Encelto (revakinagene taroretcel; formerly NT-501) is now due for a launch in the US in June for the neurodegenerative disease of the retina, which is estimated to affect around one in every 1,000 people in the US, although, Neurotech has not yet released its pricing plans for the product.
Most MacTel patients are diagnosed in their 40s and 50s and the disease typically affects both eyes, causing a gradual deterioration in central vision. In the type 2 form, tiny blood vessels around the fovea become abnormal and leak fluid, causing the macula to swell or thicken and photoreceptor cells to die off.
Encelto takes the form of encapsulated human epithelial cells in a cylindrical membrane, delivered by surgical intravitreal implantation, that releases ciliary neurotrophic factor (CNTF) into the retina and is designed to prevent photoreceptor cells from degenerating.
The approval, which comes after a three-month delay in the FDA's review, caused by a request for additional information, was based on results from two phase 3 trials that demonstrated that the implant significantly slowed the loss of macular photoreceptors in MacTel patients over 24 months of follow-up. The FDA awarded orphan drug, priority review, and fast-track status to the programme.
In the studies, Encelto was compared to a sham surgery and showed statistical significance for the pre-specified primary endpoint, the rate of change in ellipsoid zone (EZ) area loss from baseline, through 24 months. Two different protocols were tested in the studies, revealing a 56.4% reduction in the rate of progression in the first and a 29.2% reduction in the second.

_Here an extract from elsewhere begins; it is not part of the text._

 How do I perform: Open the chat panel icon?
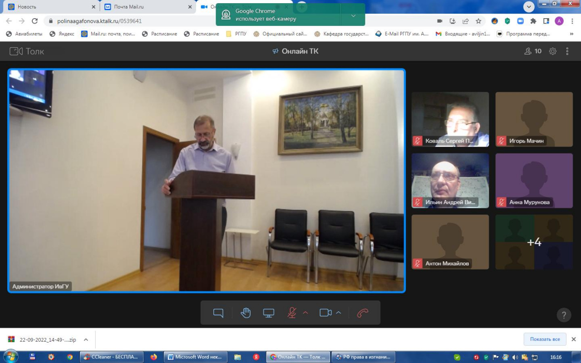tap(218, 313)
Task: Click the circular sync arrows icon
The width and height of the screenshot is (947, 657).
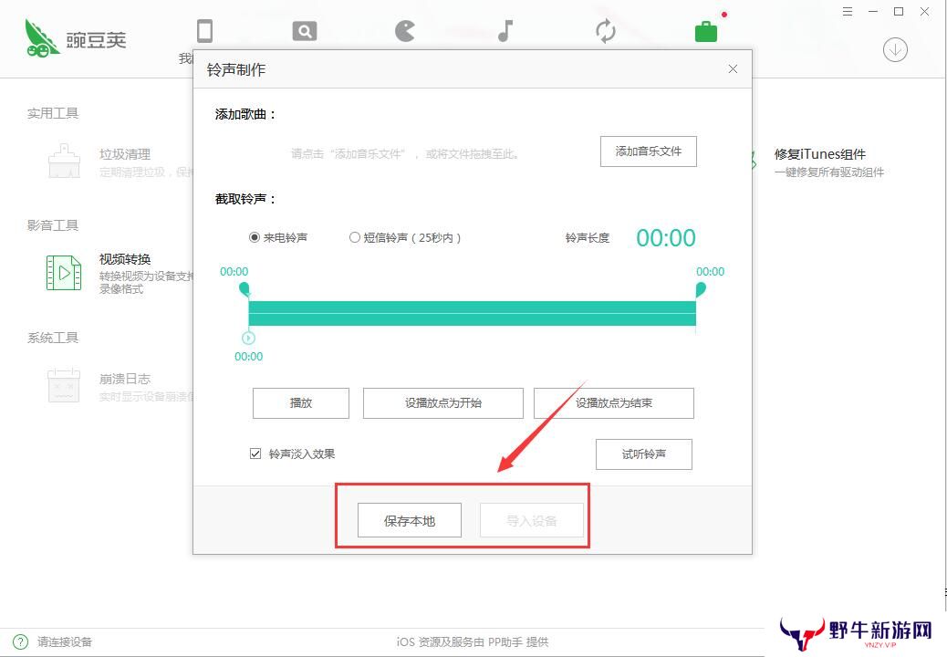Action: [x=606, y=31]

"I have seen the impact that MacTel can have on patients and their quality of life," said Dr Charles Wykoff, of Texas-based Retinal Consultants, one of the leading retinal disease centres in the US, who was a clinical investigator in Neurotech's programme.
"Now with an FDA-approved treatment, [...] I am confident that Encelto will be able to meaningfully slow disease progression for many patients affected by MacTel, allowing them the opportunity to preserve more functional vision over time," he added.
Revakinagene taroretcel is also being evaluated for use in glaucoma, which would be a much larger indication for the cell therapy.